**YOUR INSTRUCTIONS:** Write out every line from the listing below where the string "computer" is found.

**GIVEN ENTRIES:**
☆ ☆ ☆ ☆
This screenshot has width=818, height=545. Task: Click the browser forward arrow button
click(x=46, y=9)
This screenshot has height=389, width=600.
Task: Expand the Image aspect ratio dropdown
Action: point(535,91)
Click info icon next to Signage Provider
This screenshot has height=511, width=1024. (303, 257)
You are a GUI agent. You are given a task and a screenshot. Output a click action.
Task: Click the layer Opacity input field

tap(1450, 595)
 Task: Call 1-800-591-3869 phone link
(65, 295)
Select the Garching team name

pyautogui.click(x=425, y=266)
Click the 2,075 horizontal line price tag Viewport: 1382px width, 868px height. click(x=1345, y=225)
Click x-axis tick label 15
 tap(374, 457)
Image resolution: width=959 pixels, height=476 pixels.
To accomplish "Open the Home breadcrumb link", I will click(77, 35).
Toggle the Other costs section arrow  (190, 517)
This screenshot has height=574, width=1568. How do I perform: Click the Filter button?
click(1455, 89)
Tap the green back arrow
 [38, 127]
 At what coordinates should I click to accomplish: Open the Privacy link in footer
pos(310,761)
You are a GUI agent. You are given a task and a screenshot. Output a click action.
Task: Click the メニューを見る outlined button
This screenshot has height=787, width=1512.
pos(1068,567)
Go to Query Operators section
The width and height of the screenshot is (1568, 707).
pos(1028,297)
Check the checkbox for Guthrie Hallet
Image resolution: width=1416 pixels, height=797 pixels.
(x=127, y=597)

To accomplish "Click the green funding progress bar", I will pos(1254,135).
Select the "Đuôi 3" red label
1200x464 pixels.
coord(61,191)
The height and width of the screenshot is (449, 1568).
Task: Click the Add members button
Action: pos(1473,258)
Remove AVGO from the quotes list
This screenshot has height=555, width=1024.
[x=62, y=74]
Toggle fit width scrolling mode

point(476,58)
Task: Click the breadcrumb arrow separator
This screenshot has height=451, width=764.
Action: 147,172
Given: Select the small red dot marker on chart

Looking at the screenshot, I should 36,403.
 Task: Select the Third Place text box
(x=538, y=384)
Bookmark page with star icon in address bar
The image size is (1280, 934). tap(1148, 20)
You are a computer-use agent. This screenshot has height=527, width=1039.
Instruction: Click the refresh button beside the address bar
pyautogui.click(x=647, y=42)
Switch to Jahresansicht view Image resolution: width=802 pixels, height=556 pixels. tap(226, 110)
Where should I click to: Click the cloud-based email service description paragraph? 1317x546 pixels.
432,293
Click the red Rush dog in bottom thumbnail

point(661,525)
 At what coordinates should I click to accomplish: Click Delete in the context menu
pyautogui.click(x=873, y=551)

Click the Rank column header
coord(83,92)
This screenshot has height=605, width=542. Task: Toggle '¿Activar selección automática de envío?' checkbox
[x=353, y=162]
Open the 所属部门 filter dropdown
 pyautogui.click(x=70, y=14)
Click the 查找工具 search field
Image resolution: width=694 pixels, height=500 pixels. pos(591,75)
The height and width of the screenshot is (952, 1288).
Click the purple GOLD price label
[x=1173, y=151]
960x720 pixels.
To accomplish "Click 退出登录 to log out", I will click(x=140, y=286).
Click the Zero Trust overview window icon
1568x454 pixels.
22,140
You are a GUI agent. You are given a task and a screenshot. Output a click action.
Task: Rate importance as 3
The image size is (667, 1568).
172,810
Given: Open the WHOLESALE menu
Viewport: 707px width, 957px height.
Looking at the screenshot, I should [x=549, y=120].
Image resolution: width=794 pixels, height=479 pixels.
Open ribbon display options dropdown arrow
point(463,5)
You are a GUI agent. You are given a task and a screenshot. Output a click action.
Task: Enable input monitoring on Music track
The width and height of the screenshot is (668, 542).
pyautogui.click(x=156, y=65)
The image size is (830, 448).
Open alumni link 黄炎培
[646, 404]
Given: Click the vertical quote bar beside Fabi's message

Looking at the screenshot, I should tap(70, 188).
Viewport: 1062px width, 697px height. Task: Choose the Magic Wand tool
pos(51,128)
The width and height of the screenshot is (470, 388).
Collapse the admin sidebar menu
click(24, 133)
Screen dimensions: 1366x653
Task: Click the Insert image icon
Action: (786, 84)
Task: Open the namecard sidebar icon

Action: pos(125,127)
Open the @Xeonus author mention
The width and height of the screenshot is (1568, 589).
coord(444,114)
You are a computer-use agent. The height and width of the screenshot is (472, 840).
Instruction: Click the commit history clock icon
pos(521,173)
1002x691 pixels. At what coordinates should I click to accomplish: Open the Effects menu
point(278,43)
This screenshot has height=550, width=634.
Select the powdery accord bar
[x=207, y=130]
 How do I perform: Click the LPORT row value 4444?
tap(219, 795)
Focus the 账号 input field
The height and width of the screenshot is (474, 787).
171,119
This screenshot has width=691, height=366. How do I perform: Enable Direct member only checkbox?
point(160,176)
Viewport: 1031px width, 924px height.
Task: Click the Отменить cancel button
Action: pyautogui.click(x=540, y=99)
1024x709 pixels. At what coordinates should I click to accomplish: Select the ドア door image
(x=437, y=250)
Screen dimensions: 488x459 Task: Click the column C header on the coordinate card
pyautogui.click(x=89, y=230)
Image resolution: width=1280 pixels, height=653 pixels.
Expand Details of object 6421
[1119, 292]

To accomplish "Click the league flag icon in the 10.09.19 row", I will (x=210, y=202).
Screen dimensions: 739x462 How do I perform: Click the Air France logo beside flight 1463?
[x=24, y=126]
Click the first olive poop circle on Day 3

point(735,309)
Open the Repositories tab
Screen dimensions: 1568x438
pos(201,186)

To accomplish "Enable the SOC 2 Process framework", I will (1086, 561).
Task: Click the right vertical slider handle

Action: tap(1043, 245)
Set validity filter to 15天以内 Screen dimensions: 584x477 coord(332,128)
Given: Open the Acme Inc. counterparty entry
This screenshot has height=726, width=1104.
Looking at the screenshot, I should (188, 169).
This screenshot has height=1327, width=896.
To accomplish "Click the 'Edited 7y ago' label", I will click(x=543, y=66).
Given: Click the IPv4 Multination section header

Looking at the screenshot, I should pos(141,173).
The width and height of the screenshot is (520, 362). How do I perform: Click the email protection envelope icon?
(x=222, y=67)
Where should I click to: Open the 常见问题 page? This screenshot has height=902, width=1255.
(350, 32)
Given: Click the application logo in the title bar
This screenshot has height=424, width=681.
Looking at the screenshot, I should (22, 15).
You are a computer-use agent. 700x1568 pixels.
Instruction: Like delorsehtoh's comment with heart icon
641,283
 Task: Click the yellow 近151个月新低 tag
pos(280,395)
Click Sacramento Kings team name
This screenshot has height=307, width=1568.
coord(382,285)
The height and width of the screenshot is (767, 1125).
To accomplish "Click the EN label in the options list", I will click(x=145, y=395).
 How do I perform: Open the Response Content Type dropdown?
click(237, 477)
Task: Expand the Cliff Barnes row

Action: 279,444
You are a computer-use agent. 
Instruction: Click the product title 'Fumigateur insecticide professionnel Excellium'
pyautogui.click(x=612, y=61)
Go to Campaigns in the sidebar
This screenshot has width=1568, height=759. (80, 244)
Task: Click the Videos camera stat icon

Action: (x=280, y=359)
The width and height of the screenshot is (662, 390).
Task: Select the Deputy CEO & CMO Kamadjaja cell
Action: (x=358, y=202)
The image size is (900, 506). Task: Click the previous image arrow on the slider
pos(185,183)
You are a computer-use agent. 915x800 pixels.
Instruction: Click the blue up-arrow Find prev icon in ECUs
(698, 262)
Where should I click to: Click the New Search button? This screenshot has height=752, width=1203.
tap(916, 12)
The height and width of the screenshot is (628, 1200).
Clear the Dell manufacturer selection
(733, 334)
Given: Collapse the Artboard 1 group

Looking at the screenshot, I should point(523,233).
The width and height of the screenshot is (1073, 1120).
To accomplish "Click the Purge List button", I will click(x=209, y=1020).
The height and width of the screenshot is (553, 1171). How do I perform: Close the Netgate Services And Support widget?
☆ ☆ ☆ ☆
**RESPONSE TO THIS TASK:**
You are a computer-use agent. This screenshot has height=527, width=1039.
You are a computer-use agent. The height and width of the screenshot is (472, 840).
You are a computer-use agent. 700x1568 pixels.
You are a computer-use agent. 
You are a computer-use agent. 915x800 pixels.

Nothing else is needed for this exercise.